III. Task Basics: Scheduling and Job Production

Lucio Tolentino edited this page Oct 31, 2017 · 4 revisions

Kraken comes bundled with a scheduler (built on a library called Rufus, if you want to read more about it). It works similar to the cron system utilized on the old MashStat scripts.

Scheduling Formats

Kraken has a variety of ways for us to specify how to schedule a job. A common format would be to utilize Ruby's time and date methods on numbers. The following are a few examples on how we can schedule a job.

# ... any smaller formats as needed
produce(every: 15.minutes) # run a job every 15 minutes
produce(every: 1.hour) # run a job every 1 hour
produce(every: 2.days) # run a job every 2 days
produce(every: 1.week) # run a job every 1 week
# ... and other day formats, months, years, etc.

We can also schedule jobs with a cron format.

produce(cron: "0 4 * * *") # run a job at 4am every day

Creating a worker and scheduling your jobs

Create a new directory in kraken_root_directory/app/workers called tutorial.

In kraken_root_directory/app/workers/tutorial, create a file called tutorial_worker.rb and add the following:

# kraken_root_directory/app/workers/tutorial/tutorial_worker.rb
module Tutorial
  class TutorialWorker < ::BaseWorker
  end
end

(See the Ruby tutorial for an explanation of modules and namespaces.)

When you create a new worker, you're going to need to tell it how often it should try to collect data. By inheriting the BaseWorker class, you have access to the BaseWorker.produce class method, which is used to define a callback which will be run on a regular period. Kraken automatically takes care of making sure that the schedule is only run once per period, so you don't have to do any special kind of locking or deduplication.
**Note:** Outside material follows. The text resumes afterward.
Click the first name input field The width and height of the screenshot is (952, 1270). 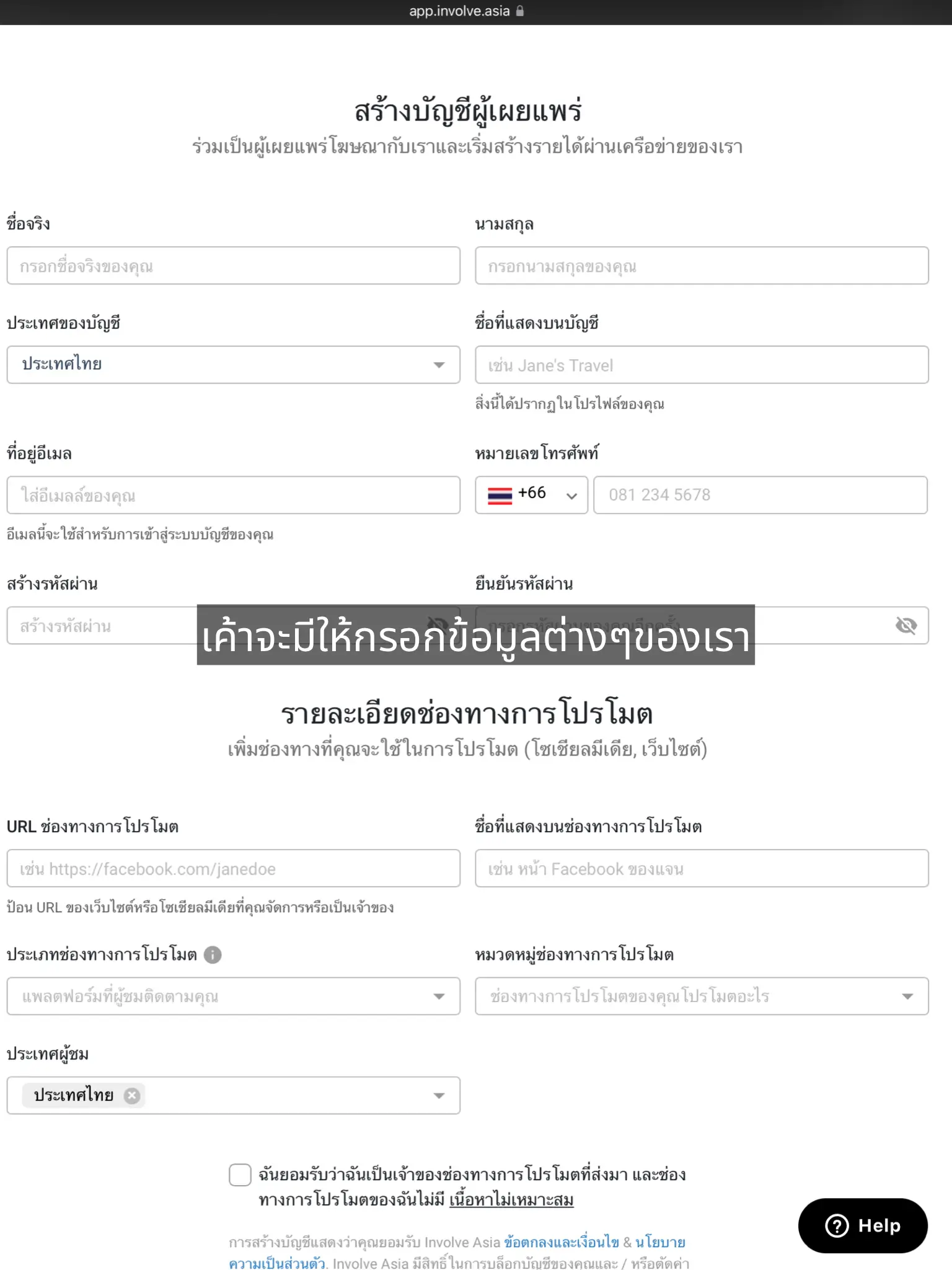click(234, 265)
#produce takes two parameters: a hash (dictionary in python) which defines the schedule to run on, and a block (anonymous function / lambda), which is the code to run on that schedule. Its method signature is:

def produce(schedule, &block)

When Kraken boots, it will load all the workers, and then run their produce methods, which configures the scheduler. The scheduler automatically runs in the background and will run the configured callbacks on the configured schedule.
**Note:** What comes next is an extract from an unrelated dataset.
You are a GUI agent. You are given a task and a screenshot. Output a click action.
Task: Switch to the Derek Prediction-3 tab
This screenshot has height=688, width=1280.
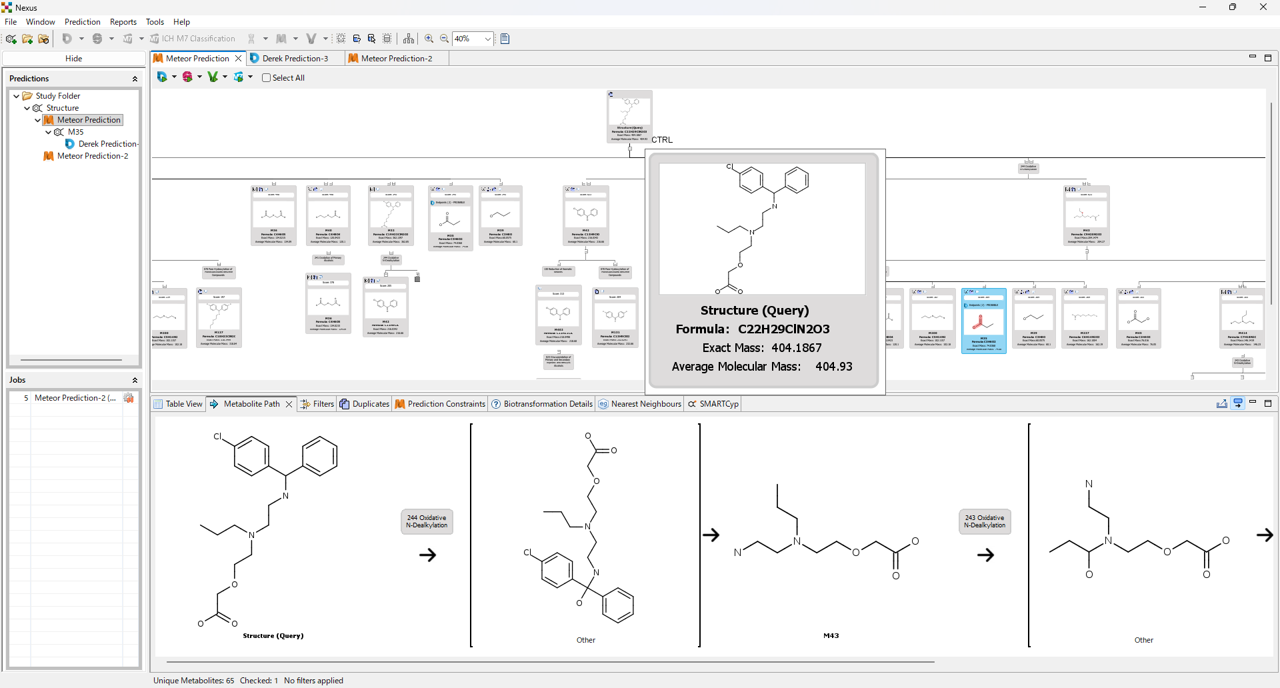coord(295,59)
Lets schedule our tutorial worker to run every minute.

# kraken_root_directory/app/workers/tutorial/tutorial_worker.rb
module Tutorial
  class TutorialWorker < ::BaseWorker
    produce({every: 1.minute}) do
      # `puts` is Ruby's equivalent to `print` in Python.
      puts("Hello World")
    end
  end
end

This worker will run every minute and print "Hello World" to stdout. Not very useful, but it's something.

Using the work queue

Now, let's have it actually queue some jobs:

module Tutorial
  class TutorialWorker < ::BaseWorker
    produce({every: 1.minute}) do
      perform_async(Time.now.to_i)
    end
 
    def perform(time)
      puts "This job was queued at #{time}"
    end
  end
end

Rather than doing work directly in produce, we're going to call perform_async with some parameters. We do this because we don't want long-running work running on the scheduler thread - we want to just create tasks that need to be done. Those tasks can run for however long is needed without backing up the rest of the system.
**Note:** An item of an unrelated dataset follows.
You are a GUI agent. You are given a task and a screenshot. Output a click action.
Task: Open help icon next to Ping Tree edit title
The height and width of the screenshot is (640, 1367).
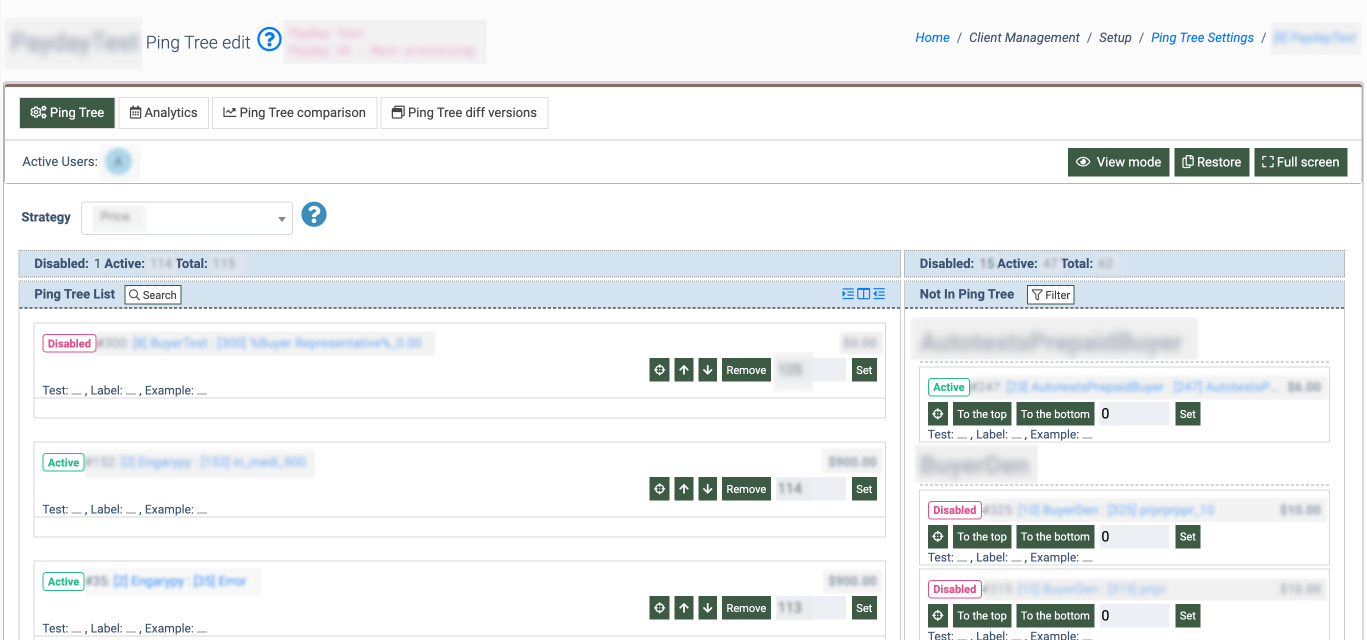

Calling perform_async pushes a job into Kraken's work queue. Kraken maintains a pool of instances for every worker, and idle workers wait for jobs to become available for processing. Kraken will pop jobs off the queue and hand them off to the next waiting worker. When there are no idle workers, the queue will fill up with work to be done. Once the workers complete their current task, they'll receive another one from Kraken.

Kraken handles removing jobs from the work queue and giving them to waiting workers by calling the worker's produce method with the arguments used when the job was queued with perform_async. So, our worker above should expect to have its perform method invoked with an integer representation of the time when the job was queued.

NOTE: The payloads received by perform go through JSON serialization/deserialization - passing raw Ruby objects won't work. In general, you should be passing strings, numerics, arrays, and hashes - all stuff that serializes and deserializes cleanly.

Our worker will run, print a message to stdout about when the job was queued, and exit.